Gensim: FastText save & callbacks suspicious behavior

Created on 18 Oct 2018 · 7Comments · Source: RaRe-Technologies/gensim

Description

TODO: FastText model does not learn anything from the text corpus.

Steps/Code/Corpus to Reproduce

import os
import logging

from gensim.models import FastText
from gensim.models.callbacks import CallbackAny2Vec

class EpochSaver(CallbackAny2Vec):
    '''Callback to save model after each epoch and show training parameters '''

    def __init__(self, savedir):
        self.savedir = savedir
        self.epoch = 0
        os.makedirs(self.savedir, exist_ok=True)

    def on_epoch_end(self, model):
        savepath = os.path.join(self.savedir, "model_fastText_web_kw_sm{}_epoch.gz".format(self.epoch))
        model.save(savepath)
        print(
            "Epoch saved: {}".format(self.epoch + 1),
            "Start next epoch ... ", sep="\n"
            )
        if os.path.isfile(os.path.join(self.savedir, "model_fastText_web_kw_sm{}_epoch.gz".format(self.epoch - 1))):
            print("Previous model deleted ")
            os.remove(os.path.join(self.savedir, "model_fastText_web_kw_sm{}_epoch.gz".format(self.epoch - 1)))
        self.epoch += 1

class SentenceIter:
    def __iter__(self):
        with open("data/eng_tweets/20_news_groups_dataset.txt", "r") as f:
            for line in f:
                yield line[:-1].split(" ")

if __name__ == "__main__":

   logging.basicConfig(
   format='%(asctime)s : %(levelname)s : %(message)s', level=logging.INFO
   )

   num_workers = os.cpu_count()
   model = FastText(
        SentenceIter(),
        sg=1,
        size=100,
        window=3,
        min_count=5,
        workers=num_workers,
        iter=5,
        negative=20
        callbacks=[EpochSaver("./checkpoints/fasttext_eng_tweets")]
    )

Expected Results

I expect to find in model.most_similar("word") something closer in meaning but found just a trash.
I took an open-source dataset from sklearn.datasets - fetch_20newsgroups.

Actual Results

And it changes very slightly from epoch to epoch, It can change slightly an order of this words, or change their similarity. But nothing changes during training. Nothing learns.

Also, what is important:

If I try to make a fasttext model from command line, I mean using this command:
./fasttext skipgram -input data.txt -output model (https://github.com/facebookresearch/fastText) It shows good results, for example for apple we would receive: apples, apple's and so on.
Also If I change my model from FastText to Word2Vec - I can learn. Results are good.
Also If I don't use my EpochSaver, but just load and save model on each epoch manuall, for example:

for epoch in range(N_epochs):
    train model 
    save model

And then load your model before the next epoch starts, you can also receive good results.

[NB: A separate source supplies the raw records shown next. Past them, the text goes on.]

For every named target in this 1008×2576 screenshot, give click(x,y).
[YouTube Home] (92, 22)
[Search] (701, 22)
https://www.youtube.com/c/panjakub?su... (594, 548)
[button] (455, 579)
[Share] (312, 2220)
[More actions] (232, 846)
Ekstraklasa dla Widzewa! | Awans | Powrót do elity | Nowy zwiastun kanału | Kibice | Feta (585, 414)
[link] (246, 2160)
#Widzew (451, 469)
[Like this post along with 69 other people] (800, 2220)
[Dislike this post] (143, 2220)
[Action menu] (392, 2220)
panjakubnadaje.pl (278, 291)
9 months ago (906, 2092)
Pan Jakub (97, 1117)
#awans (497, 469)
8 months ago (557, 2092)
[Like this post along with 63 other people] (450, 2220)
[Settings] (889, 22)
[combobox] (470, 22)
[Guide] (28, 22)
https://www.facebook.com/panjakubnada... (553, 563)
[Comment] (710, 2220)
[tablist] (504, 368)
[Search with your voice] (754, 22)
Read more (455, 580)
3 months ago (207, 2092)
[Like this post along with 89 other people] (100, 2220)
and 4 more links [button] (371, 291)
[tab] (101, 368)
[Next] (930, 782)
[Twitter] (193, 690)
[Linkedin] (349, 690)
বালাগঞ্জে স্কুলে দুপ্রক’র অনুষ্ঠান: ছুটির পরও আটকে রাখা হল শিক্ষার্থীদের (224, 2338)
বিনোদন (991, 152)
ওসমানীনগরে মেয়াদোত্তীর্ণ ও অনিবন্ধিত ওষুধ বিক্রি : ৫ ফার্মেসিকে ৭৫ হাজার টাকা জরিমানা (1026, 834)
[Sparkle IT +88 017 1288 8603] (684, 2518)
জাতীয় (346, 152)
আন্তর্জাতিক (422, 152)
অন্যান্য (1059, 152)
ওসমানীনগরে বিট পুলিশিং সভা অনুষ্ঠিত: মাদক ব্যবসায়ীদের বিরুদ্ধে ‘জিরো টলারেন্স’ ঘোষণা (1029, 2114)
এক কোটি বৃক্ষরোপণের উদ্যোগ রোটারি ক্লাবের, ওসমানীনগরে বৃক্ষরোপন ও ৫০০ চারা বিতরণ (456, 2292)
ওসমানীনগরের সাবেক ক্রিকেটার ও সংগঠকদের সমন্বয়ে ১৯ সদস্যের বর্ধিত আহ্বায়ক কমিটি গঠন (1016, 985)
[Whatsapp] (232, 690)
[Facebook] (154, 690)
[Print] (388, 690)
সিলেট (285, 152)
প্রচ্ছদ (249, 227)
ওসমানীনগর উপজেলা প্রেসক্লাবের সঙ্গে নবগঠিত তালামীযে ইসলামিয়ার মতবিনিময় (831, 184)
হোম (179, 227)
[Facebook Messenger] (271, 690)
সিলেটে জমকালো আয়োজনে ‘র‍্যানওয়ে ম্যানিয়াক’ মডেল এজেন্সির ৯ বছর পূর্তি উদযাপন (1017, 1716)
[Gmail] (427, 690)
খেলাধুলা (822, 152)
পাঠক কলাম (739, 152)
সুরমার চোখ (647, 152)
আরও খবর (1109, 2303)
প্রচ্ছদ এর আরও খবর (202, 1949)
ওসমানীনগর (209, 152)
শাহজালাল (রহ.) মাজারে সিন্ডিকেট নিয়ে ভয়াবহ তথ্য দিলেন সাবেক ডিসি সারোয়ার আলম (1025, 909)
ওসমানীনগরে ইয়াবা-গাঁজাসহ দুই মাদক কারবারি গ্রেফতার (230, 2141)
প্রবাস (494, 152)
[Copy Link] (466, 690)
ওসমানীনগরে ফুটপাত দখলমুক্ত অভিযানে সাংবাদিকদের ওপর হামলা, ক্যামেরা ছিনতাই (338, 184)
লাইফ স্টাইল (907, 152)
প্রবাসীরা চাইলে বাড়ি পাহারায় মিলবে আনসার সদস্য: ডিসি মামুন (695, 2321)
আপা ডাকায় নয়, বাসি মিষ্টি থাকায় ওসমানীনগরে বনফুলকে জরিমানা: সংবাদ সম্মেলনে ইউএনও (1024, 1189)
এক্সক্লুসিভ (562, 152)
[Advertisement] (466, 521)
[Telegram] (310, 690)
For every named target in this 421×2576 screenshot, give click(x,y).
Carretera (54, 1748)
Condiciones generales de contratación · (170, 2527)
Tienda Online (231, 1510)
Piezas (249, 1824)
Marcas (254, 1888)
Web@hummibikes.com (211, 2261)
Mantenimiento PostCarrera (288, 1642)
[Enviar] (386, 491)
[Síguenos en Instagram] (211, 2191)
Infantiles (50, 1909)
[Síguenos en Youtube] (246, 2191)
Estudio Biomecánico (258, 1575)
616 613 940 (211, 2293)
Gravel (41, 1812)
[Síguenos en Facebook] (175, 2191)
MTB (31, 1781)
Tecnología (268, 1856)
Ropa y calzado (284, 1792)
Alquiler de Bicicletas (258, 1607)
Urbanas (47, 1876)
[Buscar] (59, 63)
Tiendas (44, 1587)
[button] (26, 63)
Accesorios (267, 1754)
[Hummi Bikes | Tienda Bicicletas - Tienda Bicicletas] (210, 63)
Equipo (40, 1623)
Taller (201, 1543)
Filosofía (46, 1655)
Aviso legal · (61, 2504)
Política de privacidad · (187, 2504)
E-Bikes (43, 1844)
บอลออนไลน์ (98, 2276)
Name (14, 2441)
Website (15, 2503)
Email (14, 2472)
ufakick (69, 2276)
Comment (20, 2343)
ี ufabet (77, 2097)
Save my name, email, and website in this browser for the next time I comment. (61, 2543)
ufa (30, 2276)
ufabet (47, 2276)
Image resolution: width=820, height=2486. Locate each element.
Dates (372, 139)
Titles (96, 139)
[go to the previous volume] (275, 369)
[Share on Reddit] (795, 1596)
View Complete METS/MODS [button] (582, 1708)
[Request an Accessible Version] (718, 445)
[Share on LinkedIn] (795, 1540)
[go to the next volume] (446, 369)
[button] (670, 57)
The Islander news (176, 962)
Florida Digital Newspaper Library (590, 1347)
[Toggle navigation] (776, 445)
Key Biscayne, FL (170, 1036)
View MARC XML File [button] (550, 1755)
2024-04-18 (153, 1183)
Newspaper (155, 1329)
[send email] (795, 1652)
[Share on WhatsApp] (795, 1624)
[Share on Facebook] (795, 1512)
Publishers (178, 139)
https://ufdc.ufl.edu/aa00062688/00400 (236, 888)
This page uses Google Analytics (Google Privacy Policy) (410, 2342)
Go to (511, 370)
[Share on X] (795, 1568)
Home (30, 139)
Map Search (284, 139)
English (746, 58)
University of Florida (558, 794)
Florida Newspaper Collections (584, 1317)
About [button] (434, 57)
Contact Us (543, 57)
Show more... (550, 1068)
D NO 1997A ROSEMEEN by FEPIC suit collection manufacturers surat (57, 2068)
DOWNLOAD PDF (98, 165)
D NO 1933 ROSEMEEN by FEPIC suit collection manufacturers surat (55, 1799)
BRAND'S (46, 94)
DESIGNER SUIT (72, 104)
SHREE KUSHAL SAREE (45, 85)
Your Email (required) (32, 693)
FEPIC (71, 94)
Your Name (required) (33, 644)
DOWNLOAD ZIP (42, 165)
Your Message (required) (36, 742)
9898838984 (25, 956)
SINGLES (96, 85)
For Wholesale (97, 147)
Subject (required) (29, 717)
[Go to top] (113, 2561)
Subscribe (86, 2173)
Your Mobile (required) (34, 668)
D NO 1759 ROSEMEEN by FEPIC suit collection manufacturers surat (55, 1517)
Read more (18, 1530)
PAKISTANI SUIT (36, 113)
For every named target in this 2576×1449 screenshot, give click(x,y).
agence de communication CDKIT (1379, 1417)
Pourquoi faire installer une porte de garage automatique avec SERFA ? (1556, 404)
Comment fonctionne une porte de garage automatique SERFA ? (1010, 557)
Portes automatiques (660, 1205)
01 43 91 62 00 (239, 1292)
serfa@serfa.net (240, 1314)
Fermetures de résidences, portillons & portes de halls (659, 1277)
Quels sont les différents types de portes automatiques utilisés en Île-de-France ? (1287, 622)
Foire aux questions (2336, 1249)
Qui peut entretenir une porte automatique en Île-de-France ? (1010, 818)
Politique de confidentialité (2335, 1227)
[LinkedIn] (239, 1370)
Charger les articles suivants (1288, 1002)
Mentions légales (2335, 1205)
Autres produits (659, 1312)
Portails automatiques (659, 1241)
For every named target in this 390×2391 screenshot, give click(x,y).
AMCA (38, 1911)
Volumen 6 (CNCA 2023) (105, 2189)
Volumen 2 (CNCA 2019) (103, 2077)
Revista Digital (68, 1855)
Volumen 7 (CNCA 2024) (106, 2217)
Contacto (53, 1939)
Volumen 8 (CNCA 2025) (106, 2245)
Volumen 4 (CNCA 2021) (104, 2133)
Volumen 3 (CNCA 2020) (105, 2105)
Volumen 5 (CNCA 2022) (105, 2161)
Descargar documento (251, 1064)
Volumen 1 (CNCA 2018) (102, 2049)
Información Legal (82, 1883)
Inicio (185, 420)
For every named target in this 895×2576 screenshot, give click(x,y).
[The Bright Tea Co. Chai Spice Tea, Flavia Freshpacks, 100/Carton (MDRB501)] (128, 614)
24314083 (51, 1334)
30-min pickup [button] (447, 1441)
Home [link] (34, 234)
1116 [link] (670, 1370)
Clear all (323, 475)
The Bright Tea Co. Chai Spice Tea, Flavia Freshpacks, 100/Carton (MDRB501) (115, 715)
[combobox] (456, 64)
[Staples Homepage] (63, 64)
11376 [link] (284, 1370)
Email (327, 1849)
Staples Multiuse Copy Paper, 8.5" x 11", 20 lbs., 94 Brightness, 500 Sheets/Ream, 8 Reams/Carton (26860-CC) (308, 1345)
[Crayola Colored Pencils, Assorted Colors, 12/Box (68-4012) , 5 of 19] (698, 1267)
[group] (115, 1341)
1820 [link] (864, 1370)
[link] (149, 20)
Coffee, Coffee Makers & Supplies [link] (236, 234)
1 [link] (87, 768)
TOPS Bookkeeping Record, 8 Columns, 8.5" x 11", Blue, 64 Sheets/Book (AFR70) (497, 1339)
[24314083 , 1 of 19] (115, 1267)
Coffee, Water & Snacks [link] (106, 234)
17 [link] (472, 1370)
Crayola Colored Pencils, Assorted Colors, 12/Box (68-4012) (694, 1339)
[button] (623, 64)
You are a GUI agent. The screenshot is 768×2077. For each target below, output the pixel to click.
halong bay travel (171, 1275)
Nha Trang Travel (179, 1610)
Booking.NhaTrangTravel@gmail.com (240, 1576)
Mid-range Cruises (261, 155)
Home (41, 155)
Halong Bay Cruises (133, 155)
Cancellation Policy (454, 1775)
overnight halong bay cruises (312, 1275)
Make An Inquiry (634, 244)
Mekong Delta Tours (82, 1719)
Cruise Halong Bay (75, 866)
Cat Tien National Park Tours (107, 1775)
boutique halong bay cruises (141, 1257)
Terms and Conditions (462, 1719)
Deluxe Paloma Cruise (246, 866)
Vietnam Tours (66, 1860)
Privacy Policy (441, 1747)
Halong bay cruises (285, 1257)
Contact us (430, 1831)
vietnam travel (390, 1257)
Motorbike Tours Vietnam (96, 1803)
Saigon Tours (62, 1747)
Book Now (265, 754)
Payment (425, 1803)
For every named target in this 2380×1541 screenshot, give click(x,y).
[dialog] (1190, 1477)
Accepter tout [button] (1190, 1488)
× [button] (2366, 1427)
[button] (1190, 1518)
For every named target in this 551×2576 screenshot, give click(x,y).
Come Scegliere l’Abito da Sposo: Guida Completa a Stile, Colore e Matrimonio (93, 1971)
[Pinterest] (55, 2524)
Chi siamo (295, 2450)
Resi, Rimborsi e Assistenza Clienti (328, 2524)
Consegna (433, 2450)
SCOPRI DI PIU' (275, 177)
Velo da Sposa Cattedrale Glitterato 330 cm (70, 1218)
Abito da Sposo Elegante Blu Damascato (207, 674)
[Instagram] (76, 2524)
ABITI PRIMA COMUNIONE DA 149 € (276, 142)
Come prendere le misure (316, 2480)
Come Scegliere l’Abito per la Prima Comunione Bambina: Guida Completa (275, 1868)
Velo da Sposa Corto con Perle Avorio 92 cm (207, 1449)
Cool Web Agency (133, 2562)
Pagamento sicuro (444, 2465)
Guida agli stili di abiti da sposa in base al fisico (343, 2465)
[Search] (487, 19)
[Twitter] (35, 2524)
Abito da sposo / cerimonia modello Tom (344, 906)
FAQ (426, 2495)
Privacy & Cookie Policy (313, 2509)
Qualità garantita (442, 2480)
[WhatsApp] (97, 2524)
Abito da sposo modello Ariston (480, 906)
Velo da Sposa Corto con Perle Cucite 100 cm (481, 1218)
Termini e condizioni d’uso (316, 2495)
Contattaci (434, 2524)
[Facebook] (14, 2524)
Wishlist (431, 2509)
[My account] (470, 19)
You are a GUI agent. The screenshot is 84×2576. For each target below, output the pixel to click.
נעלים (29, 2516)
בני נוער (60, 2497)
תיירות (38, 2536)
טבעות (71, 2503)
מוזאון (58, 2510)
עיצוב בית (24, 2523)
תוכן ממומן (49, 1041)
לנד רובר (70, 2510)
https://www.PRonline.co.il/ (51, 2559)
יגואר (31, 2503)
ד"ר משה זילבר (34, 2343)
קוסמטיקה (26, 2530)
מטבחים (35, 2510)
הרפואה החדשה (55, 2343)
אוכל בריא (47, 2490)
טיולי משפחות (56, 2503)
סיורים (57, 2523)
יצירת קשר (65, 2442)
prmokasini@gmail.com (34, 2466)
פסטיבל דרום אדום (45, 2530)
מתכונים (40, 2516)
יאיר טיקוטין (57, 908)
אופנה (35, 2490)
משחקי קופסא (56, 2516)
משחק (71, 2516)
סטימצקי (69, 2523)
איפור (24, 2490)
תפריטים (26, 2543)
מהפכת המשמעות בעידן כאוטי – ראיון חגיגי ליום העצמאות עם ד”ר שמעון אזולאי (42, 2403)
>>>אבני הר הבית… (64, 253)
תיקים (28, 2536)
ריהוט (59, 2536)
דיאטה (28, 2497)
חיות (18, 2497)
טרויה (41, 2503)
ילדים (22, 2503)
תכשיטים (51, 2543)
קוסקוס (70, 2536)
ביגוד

So, the problem can be in EpochSaver, but can you explain please, why in Word2Vec's case it works, but here - don't.

Versions

Linux-4.15.0-24-generic-x86_64-with-Ubuntu-16.04-xenial
Python 3.5.2 (default, Nov 23 2017, 16:37:01)
[GCC 5.4.0 20160609]
NumPy 1.14.5
SciPy 1.1.0
gensim 3.6.0
FAST_VERSION 1

bug difficulty medium fasttext

Source

daridar

👍3

All 7 comments

Same thing for me. When trained my wiki corpus with word2vec, I got 37% from analogy questions. But when I trained the same corpus with fasttext result is 3.3% from same analogy questions. Is there a problem in fasttext?

Gensim version: 3.6.0
Python Version: 3.6.4
Windows 10

bunyamink on 23 Nov 2018

Thanks for report @daridar, especially (3) makes me think that we have an issue with save method (i.e. this change a current model somehow).

menshikh-iv on 14 Dec 2018

CC @mpenkov

menshikh-iv on 14 Dec 2018

👍1

I have encountered the same problem while I was trying to train FastText model from big dataset.

Here is a simplifed version of the problem.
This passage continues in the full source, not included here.